Robert wasn’t sure if he was hearing things; he spun around, and to his utter amazement, saw Ted with a big grin and a welcoming open arm gesturing at him to come over to the bar. “Come on, don’t be a twat all your life, son, come over and let me get you a pint.”
Robert’s brain registered confusion; it certainly looked like Ted, though undoubtedly the voice was much softer and definitely a lot warmer. “Come on!”
Robert went across, closely followed by David, who was equally bemused by what was going on, trying to reconcile this person at the bar with the person from the afternoon that Robert had been describing earlier.

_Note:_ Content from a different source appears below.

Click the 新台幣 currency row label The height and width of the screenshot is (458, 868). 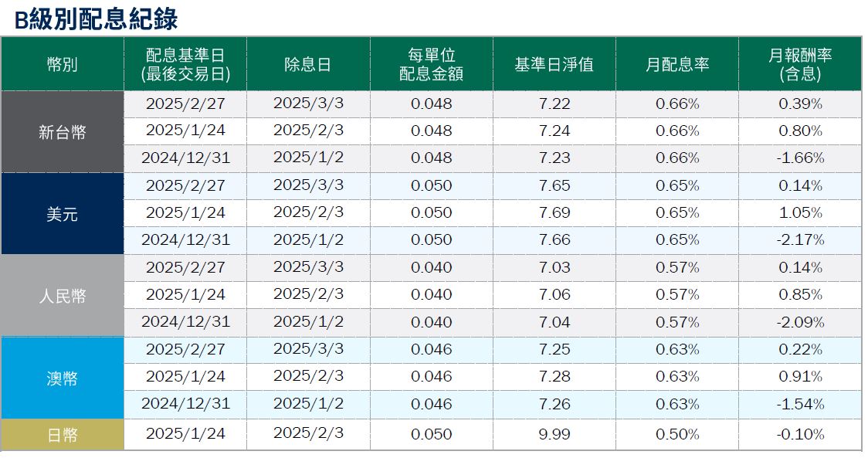62,132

“Look mate,” said Ted, putting a fatherly hand on Robert’s shoulder. “What we do at work, is what we do at work. It’s us against them, always has been, always will be. I’ll always fight for trying to get the best deal I can for the boys, I know management will always be trying to screw us down as much as they can; it’s the way of the working man’s world. No hard feelings, I hope. But once we’re at the pub, we’re all just the same piss-heads,” and he let out a hearty laugh. “Actually,” he said, “at one stage I thought I might have overdone it a bit and that you were going to burst into tears!” and he thrust a pint into Robert’s hand. Robert drunk two thirds of it down in one go, then looked back into Ted’s face.

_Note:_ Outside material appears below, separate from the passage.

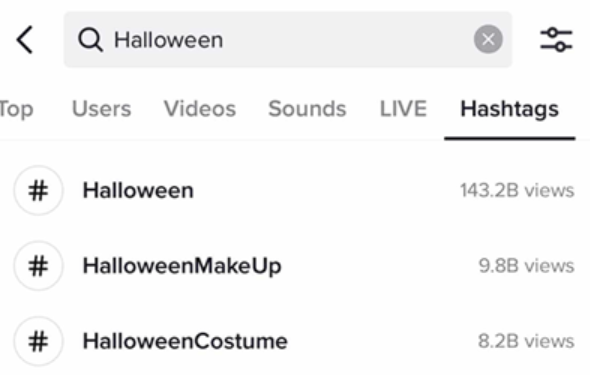This screenshot has width=590, height=375.
Task: Open the HalloweenCostume hashtag
Action: click(295, 341)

“You bastard!” he said to Ted, then he too burst out laughing.
The next day at work Robert felt a little lighter in his step than he had done in weeks. As he went on his early morning safety walk about, he saw Ted across the loading platform.
“Morning Ted!” he called cheerily.
“Fuck off,” Ted snapped back, glaring angrily at Robert, and turned his attention back to the strapping he was tightening around the pallets.
At least this time round, Robert felt that he understood the rules of engagement a little better.
Ironically, Maria noted a number of similarities between life on the Wirral and life in South Africa.
For sure, the weather definitely was not that similar, but she was wary of the parallels that there seemed to be between the Haves and Have Nots in both places. There certainly were pockets of great wealth on the Wirral, evidenced by the large houses and leafy grounds that were visible as she drove into the small town to where she had been transferred by her home branch back in Southend on Sea. Customers, more often than not dressed in tweed and country brogues, would saunter into the local branch, often stopping to discuss the latest political issues or societal trends before making a transaction of significant size, sometimes depositing, sometimes withdrawing, but always with a friendly smile. This was offset by the few occasions when Maria had been asked to help cover the branch in the centre of Birkenhead itself; staff turnover there was high, and all it took was for one or two of the regular staff to be off sick and reinforcements from other branches had to be sent in.
Although Maria knew for certain that she would never want to work in a place such as that on a permanent basis, she held a sneaky admiration, both for those who actually did work there regularly and also the majority of customers who came in. A lot of the customers who came into the branch were invariably young mothers, often steering a pram or pushchair whilst having a pre-schooler hanging onto her leg or shopping bag that had been draped over the handles.
“What’s the matter with you?” the mother could often be heard asking her sniffling child, her voice full of tiredness and exasperation. “You need to cheer up; you’ve got a face like a smacked arse,” and the child would either sulk quietly or cry louder – Maria could never tell which way it was going to go.
“Right, love. Tell us how much I’ve got in the account would you please?” a mother asked Maria one busy Saturday morning while she was covering in the branch, and she pushed a debit card smeared with something that looked suspiciously like dried raspberry jam across the service counter.
After checking the system twice to make sure the numbers were correct, Maria replied that she had thirteen pounds and sixty-eight pence available.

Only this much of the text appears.